Cardinal asserts that “[t]he central question here is whether Caliber has identified the trade secrets it has brought suit against Cardinal to enforce” and that “Caliber has not done so and it must.” Id. at 5 of 15.
Legal Standards and Analysis
That may or may not be so depending on what Cardinal asked and how Caliber answered - at least insofar as Cardinal is moving under Federal Rules of Civil Procedure 37(a)(3)(B)(iii) and 37(a)(4) to compel Caliber to further supplement its answer to Interrogatory No. 8.
But Cardinal also asks the Court to strike parts of Caliber's answer to Cardinal's Interrogatory No. 8 “to the extent that Caliber does not disclose a more detailed description of a trade secret within one or more” of “the broad categories of information that Caliber claims as its trade secrets.” Dkt.

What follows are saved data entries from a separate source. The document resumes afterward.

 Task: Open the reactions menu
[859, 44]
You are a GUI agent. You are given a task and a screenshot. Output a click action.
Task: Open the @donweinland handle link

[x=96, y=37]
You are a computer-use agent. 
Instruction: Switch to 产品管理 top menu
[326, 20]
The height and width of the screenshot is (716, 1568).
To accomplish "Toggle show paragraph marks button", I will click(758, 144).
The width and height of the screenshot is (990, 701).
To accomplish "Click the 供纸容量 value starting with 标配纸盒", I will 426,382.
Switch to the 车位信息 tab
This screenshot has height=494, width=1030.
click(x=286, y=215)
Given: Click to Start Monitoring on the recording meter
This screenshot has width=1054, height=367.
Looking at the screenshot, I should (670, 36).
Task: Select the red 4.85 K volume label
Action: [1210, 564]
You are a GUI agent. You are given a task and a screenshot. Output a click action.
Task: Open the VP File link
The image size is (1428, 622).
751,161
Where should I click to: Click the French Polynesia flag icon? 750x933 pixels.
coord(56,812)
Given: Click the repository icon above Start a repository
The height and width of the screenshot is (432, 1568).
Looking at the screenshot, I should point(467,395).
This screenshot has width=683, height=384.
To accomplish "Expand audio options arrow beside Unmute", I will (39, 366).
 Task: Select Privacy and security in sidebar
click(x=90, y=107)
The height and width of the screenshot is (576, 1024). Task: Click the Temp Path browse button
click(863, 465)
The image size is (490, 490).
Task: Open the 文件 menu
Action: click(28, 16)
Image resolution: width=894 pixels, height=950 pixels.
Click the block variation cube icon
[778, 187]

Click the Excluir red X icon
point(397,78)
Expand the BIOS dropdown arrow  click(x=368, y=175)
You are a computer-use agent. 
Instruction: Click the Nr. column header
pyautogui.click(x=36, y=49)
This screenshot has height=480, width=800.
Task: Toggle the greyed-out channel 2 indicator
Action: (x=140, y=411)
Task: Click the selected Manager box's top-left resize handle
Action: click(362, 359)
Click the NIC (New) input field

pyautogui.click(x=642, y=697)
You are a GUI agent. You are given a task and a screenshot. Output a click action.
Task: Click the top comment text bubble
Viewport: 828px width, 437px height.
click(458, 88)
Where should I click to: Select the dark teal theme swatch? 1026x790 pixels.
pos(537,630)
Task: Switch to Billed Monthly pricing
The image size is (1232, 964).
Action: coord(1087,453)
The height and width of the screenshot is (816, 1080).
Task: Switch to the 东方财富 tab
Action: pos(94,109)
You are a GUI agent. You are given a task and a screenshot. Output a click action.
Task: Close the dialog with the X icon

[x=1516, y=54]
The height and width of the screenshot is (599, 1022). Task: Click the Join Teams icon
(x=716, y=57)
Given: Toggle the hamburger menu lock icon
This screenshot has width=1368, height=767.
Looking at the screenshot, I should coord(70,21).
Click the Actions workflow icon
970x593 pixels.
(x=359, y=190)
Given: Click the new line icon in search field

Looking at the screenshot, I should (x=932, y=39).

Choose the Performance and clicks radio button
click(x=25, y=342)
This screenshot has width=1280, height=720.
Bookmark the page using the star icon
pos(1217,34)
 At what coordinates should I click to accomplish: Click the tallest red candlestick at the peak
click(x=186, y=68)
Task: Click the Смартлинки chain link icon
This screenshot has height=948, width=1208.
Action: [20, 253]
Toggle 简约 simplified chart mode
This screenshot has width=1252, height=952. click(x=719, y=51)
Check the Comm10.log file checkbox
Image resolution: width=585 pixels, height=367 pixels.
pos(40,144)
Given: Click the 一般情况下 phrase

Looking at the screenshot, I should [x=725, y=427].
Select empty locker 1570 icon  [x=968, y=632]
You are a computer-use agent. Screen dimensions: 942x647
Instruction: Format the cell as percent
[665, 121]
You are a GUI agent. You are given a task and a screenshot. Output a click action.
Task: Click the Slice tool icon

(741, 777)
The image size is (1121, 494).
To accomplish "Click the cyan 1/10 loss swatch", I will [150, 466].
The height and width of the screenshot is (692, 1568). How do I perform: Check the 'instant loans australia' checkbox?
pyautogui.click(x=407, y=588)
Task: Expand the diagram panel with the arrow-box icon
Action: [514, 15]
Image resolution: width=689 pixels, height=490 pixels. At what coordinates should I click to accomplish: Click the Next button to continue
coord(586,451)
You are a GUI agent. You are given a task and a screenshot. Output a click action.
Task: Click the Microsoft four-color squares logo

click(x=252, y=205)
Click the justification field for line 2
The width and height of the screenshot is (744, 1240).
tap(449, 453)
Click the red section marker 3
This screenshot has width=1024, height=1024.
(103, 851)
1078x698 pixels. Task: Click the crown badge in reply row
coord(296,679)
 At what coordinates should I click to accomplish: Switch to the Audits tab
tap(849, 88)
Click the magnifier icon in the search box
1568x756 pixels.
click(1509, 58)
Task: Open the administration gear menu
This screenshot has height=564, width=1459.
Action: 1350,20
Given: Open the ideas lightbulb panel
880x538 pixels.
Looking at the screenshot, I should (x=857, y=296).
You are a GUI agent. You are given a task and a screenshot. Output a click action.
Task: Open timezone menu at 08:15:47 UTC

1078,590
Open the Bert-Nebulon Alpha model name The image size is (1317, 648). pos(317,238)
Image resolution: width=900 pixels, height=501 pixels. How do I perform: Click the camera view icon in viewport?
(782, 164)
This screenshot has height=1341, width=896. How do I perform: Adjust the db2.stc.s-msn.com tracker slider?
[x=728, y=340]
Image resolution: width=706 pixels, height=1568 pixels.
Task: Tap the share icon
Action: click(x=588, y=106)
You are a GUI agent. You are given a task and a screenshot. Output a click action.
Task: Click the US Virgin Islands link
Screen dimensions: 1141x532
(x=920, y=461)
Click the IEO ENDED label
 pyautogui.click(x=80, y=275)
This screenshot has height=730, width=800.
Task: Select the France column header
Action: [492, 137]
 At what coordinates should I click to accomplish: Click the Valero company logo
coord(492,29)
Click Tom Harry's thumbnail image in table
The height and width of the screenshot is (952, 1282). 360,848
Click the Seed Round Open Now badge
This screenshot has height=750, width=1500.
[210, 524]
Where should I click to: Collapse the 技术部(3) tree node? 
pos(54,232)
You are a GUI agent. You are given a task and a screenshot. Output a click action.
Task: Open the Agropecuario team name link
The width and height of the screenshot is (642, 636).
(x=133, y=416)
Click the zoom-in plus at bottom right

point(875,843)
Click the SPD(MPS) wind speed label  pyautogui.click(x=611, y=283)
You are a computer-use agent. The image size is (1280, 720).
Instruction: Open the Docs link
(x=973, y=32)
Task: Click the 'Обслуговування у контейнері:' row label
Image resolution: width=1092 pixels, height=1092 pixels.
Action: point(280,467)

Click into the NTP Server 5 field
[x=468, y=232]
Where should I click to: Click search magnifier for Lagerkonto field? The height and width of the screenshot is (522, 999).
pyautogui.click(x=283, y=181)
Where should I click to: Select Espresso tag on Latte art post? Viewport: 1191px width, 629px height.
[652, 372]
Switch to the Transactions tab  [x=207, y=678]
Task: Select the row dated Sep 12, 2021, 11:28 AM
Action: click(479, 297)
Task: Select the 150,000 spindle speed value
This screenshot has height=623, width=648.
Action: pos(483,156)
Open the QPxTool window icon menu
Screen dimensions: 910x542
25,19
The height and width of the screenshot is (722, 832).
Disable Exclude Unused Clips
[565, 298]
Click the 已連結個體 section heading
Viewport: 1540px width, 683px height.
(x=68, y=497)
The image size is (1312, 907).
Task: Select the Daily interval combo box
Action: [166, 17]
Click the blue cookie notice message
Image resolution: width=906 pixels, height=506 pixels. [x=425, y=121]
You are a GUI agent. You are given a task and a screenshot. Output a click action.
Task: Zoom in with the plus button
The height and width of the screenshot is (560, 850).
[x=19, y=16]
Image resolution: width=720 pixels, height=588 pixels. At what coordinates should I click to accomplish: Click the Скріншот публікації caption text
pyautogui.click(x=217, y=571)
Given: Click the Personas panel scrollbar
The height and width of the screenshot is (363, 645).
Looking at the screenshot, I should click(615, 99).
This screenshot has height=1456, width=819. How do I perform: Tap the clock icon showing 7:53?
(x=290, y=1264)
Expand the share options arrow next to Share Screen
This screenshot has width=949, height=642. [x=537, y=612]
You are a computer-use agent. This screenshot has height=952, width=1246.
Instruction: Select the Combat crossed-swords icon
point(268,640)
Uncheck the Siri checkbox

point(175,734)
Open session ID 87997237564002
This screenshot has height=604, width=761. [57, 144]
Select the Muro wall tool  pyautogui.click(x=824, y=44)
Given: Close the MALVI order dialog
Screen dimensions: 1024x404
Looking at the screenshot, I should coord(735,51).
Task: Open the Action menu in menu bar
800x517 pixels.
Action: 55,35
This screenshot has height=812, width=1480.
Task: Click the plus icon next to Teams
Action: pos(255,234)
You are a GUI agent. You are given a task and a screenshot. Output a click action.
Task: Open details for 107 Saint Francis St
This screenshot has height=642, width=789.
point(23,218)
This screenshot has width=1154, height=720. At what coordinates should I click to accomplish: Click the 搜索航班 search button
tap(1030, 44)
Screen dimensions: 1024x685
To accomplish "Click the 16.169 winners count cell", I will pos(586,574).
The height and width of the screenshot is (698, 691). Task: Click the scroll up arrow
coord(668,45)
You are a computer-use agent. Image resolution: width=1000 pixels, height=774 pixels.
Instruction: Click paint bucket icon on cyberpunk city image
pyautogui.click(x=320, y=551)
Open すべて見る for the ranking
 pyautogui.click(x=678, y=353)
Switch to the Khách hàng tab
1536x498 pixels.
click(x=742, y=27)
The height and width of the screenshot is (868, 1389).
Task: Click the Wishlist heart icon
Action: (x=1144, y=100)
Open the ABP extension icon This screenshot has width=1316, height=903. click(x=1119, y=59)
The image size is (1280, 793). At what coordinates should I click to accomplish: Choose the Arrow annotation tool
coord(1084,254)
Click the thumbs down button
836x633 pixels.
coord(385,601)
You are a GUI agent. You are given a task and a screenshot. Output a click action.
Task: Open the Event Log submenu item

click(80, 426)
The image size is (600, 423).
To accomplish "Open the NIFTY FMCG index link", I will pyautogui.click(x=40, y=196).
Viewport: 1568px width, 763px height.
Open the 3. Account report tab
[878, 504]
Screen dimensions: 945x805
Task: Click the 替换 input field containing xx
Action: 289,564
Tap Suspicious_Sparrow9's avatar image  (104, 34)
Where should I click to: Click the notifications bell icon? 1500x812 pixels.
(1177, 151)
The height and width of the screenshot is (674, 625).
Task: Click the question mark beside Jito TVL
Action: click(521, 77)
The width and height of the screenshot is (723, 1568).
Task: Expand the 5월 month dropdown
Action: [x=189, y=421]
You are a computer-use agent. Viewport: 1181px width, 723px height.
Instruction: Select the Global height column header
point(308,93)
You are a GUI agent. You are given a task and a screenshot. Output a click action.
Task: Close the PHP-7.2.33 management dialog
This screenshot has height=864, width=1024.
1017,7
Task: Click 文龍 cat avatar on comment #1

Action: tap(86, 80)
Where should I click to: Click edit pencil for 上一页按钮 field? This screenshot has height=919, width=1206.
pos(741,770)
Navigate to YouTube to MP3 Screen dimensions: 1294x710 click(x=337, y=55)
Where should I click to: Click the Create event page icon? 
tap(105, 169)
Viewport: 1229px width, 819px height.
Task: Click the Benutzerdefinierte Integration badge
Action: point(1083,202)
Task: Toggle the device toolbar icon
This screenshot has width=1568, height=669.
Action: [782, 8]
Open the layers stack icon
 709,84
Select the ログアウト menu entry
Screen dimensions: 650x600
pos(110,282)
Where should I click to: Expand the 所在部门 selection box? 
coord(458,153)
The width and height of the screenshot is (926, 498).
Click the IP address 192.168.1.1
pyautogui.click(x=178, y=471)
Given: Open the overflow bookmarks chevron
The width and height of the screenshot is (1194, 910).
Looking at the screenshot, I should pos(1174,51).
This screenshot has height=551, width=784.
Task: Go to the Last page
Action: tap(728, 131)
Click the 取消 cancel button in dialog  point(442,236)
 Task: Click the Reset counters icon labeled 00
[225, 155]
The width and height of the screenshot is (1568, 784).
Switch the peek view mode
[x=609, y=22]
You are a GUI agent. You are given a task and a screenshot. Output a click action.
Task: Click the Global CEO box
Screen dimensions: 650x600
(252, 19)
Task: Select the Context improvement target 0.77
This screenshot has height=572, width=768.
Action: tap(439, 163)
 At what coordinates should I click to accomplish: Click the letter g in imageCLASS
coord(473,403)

No. 79 at 14-15 of 16. The Court first turns this second request.
I. There is no basis to “strike” any interrogatory answers.
Citing Federal Rules of Civil Procedure 26(e) and 37(b)(2) and another court's decision applying Federal Rules of Civil Procedure 37(c)(1), Cardinal asserts that, “[w]here a party fails to supplement a deficient answer to an interrogatory, one remedy that the Court may elect to use is to strike the response.” Dkt. No. 79 at 11 of 16 (citing iFLY Holdings LLC v. Indoor Skydiving Germany GmbH, No. 2:14-cv-01080-JRG-RSP, 2016 WL 3854070, at *2 (E.D. Tex. Mar. 22, 2016)). And Cardinal asserts that “an ‘evasive or incomplete disclosure, answer, or response must be treated as a failure to disclose, answer, or respond,' and the Court is authorized to strike answers that meet these criteria.” Id. (quoting FED. R. CIV. P. 37(a)(4)).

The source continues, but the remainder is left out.